There can simply be no justification for the action that was taken to barring the school compound. The actions of preventing teachers and students from accessing the compound was unlawful and therefore charges ought to have been proffered.
We are dealing here with public property and the lockout of students and teachers constituted an unauthorized action on the part of those responsible. Those responsible should face the consequences of their misguided action.
There can be no excuse of not knowing who were responsible. Those responsible for the lockout made no attempt to hide their identity. They were caught on camera and openly boasted that the action would continue until the children of the father with whom there is a problem were transferred.
The government was previously forewarned about this trend of parents taking to the barricading of schools. They were warned that continuing not to take action against this unlawful action would encourage further abuses. There is no way that parents should be allowed to get away with locking out students and teachers.
This practice of parents taking things into their own hands has persisted for too long and it is time that the government put an end to this nonsense by ensuring that those responsible are punished.
The situation is analogous to a servant turning up to his or her boss’s workplace and locking the occupants out. It is not a legitimate form of protest, and neither is the action taken by the staff of President’s College who staged a sit-in.
There is no way that a private citizen is going to allow any of his servants from locking him out of his own property, and there is no way that the police ought to have allowed protesting parents to lock out students and teachers from a school. Our school children are being shortchanged. The school term is already too short with an extended vacation times.
The limited days for school are being further encroached upon, when children have to participate in all manner of events which take them outside of the classroom, and this situation is worsened by the numerous public holidays during which there is no school.
In most schools, the first and last week is usually not dedicated to doing much classroom work. And now to add insult to injury, students and teachers at one school are being locked out, and at another, the teachers are “sitting-in”, instead of proceeding on strike.

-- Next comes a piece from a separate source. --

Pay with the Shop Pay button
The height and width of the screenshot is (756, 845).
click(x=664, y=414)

At the East La Penitence Primary School, there is a demand for the children of a father who behaved badly to be transferred. This is sheer nonsense. No child should be asked to be removed from a school because his or her parents had a confrontation with the school authorities.

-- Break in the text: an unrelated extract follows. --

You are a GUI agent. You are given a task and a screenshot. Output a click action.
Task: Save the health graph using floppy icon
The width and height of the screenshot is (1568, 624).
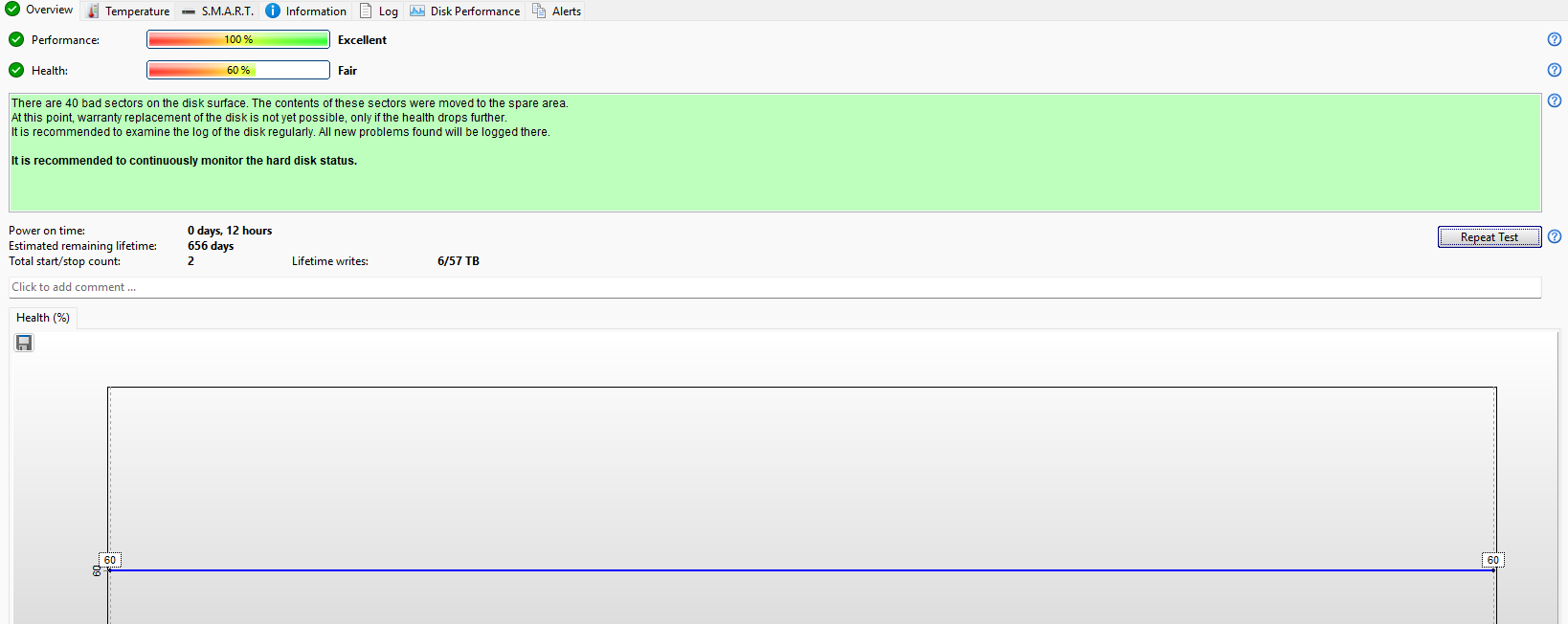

How can there be a demand for students to be transferred simply because of something that the parent was alleged to have done. This is all the more reason why serious manners need to be applied against those responsible for the lockout. I wonder how those who were responsible for the physical obstruction to entry to the school, would feel if their students were transferred because of the lockout action?

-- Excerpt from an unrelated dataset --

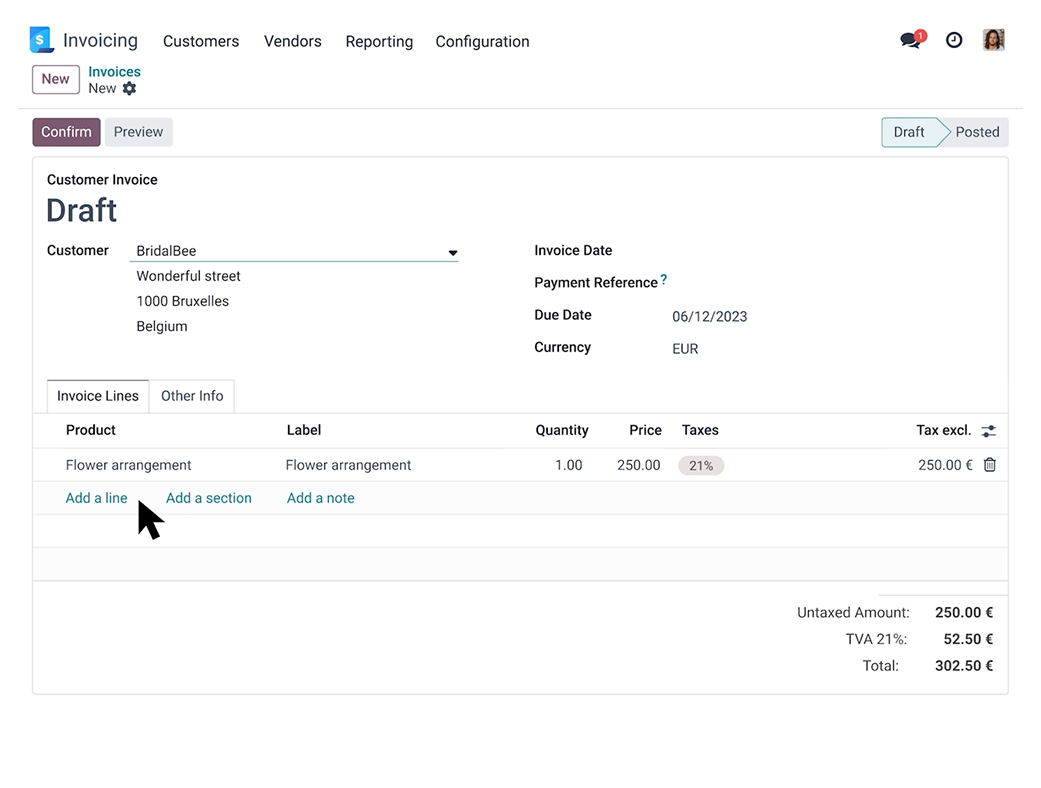1041x788 pixels.
Task: Select the Posted status stage
Action: [x=977, y=132]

The fact of the matter is that the Ministry of Education was already investigating the matter and thus there was no need at all for the actions which would no doubt have disrupted plans for the conclusion of the final term. Some of the children we are told were writing an important examination, and this now has to be rescheduled.
Over at the President’s College the teachers are sitting –in. This is not a legitimate form of protest. Based on reports in the media, it is clear that there are serious problems at that school.
However, instead of sitting-in, the teachers who are protesting this and other issues relating to their welfare, should give notice of impending industrial action and then proceed on strike.
Those teachers that are sitting-in should not be paid. If this means extended industrial action throughout the education system, then so be it. The government has to stop being “soft” with these abuses which are taking place and regardless of the consequences, should ensure that it is firm against those who lock students out, as well as those who refuse to teach by engaging in sit-ins and sick-outs.